The debate dates back to 2018, when the California Supreme Court applied the stricter "ABC test" to delivery couriers, tightening the criteria for classifying workers as independent contractors. Lawmakers extended the test across sectors in Assembly Bill 5 (A.B. 5), making it harder for many workers to remain classified as contractors. Voters later exempted app-based ride and delivery drivers from A.B. 5 by approving Proposition 22 in 2020, but legislators have since moved to regulate gig work through new means—most recently by creating this union pathway.

Potential effects on drivers and platforms

Supporters say the law opens a route to collective bargaining for workers who previously had limited options. Critics warn that sectoral bargaining encourages uniform standards across an industry, which often favor traditional employment models. For on-demand platforms that currently rely on flexible, ad-hoc schedules, sector-wide terms could push companies toward standardized shifts, quotas, or log-in rules that reduce the "log-on-when-you-want" freedom many drivers value.
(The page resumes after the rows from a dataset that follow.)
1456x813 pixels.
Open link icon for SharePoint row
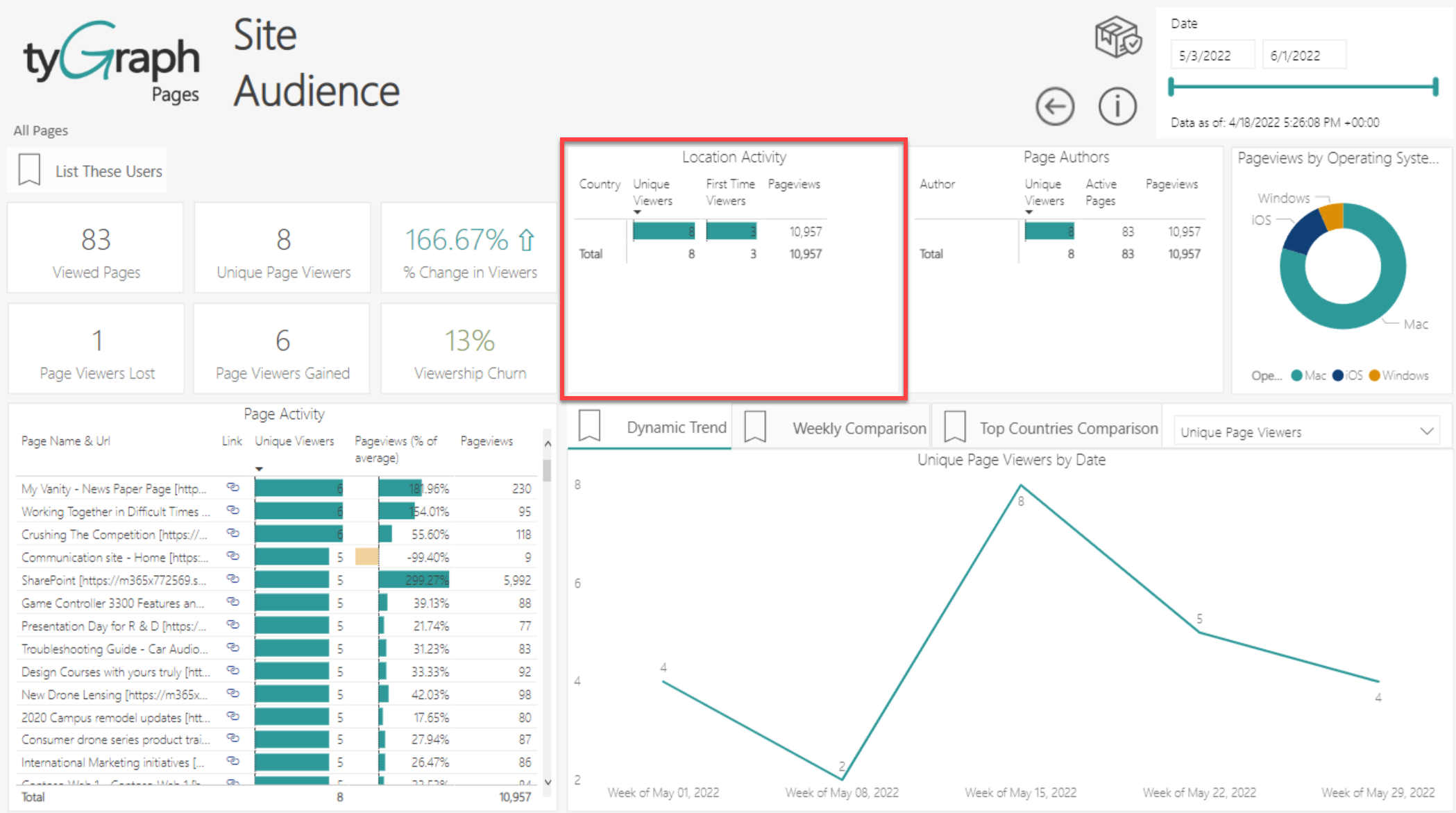tap(233, 579)
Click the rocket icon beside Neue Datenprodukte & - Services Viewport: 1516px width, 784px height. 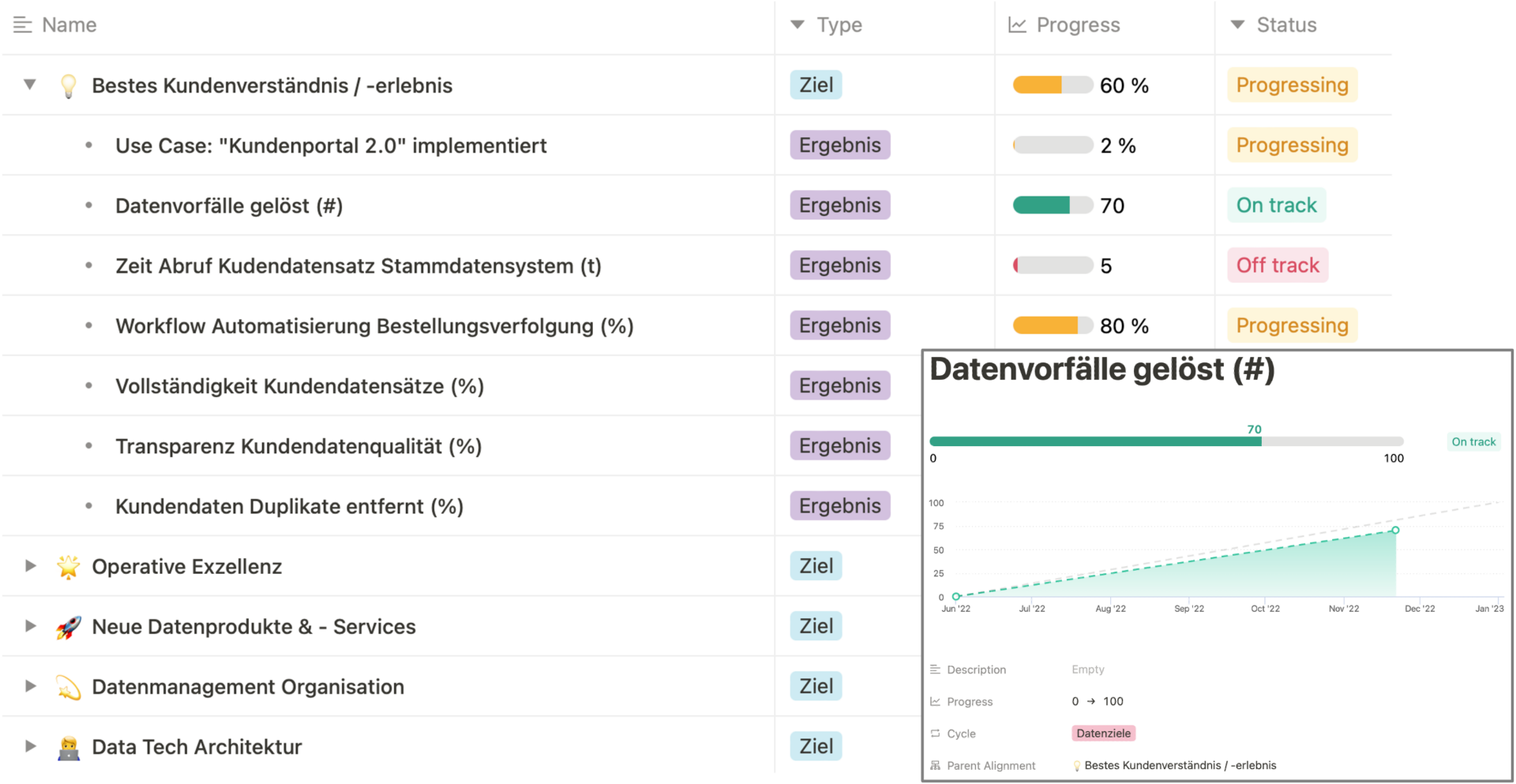point(69,626)
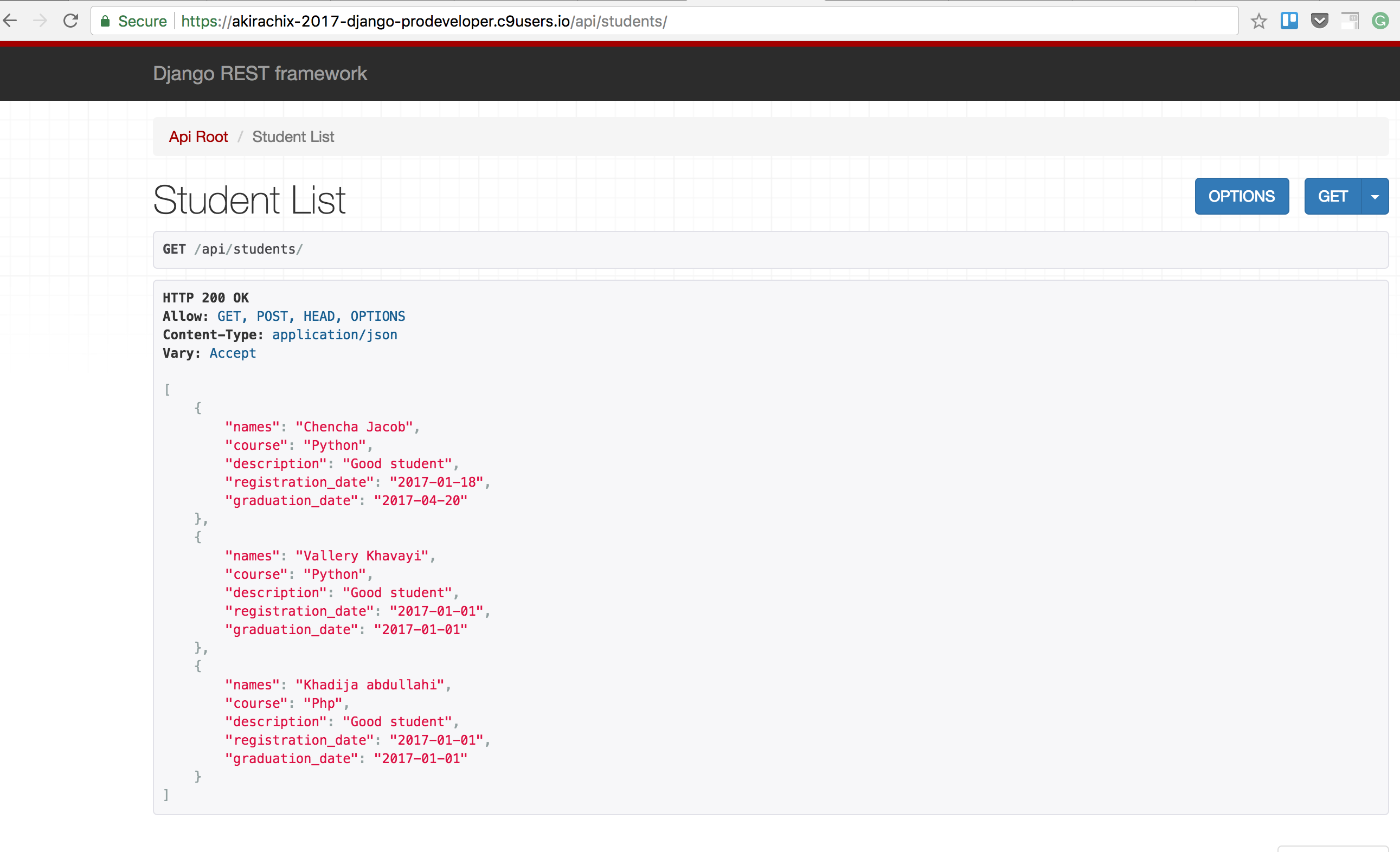
Task: Open the green Grammarly extension icon
Action: pyautogui.click(x=1379, y=21)
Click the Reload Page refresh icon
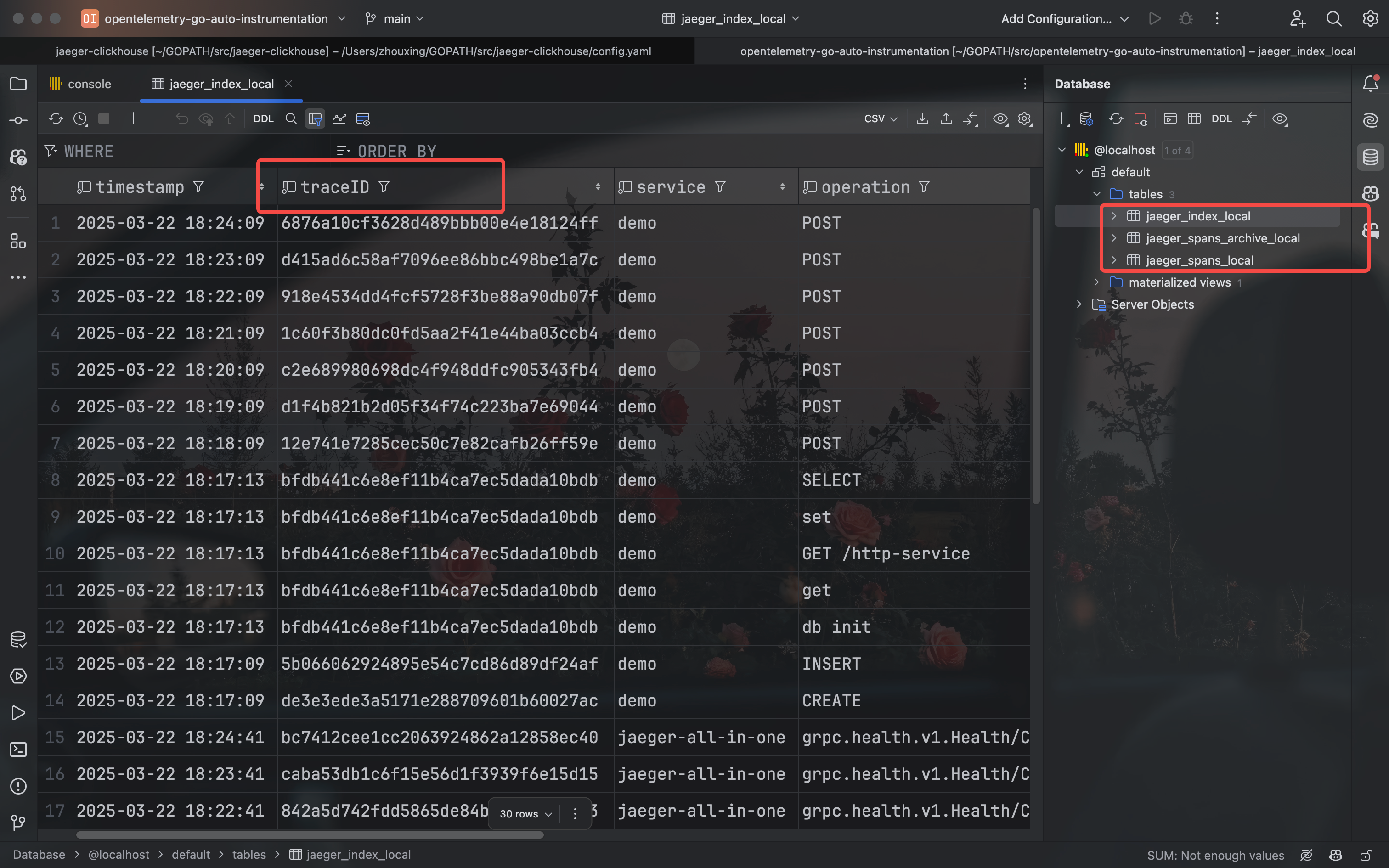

"Organizing at scale tends to push employers toward standardized employment models, which can curtail ad-hoc scheduling and the flexibility drivers cite as their primary reason for choosing gig work."

There is precedent for platform responses to industry-wide mandates. After New York City established a minimum wage for rideshare drivers in 2019, Uber and Lyft temporarily locked some drivers out of their accounts to manage the impact. A 2023 law raising pay floors for app-based delivery workers produced deactivations and waitlists as platforms adjusted to higher labor costs—examples critics cite as likely outcomes if sector-wide terms are imposed on ridesharing.

Human impact

Consider a single mother who wants to pick up a few rides on an unexpected free evening: if platforms adopt regimented schedules or minimum guaranteed shifts, she may find it harder to log on and take on short windows of work that fit her life. That tension—between collective protections and individual flexibility—is central to the debate.

Political dynamics and potential spread

California often exports policy ideas. After A.B. 5, several states pursued similar ABC tests; advocates worry this union pathway could inspire comparable laws elsewhere. The politics are fluid: some Republican figures, including Senators J.D. Vance and Josh Hawley, have shown renewed interest in organized labor, which could broaden support for gig-worker organizing. On the left, some progressives view unionization as an incremental step rather than an endpoint—former California assemblymember Lorena Gonzalez has called unionization "a step forward" but not "the limit of what's possible." Teamsters President Sean O'Brien has criticized certain unionization approaches in other states, arguing they fall short of securing full employment rights for workers.

Bottom line

The law does not directly reclassify gig workers as employees. But by enabling industry-wide bargaining and protecting certified unions for a year, it nudges the system toward standardized terms that could resemble many outcomes sought by reclassification proponents. How companies and drivers respond in practice will determine whether the change strengthens worker protections, reduces flexibility, or produces a mixture of both.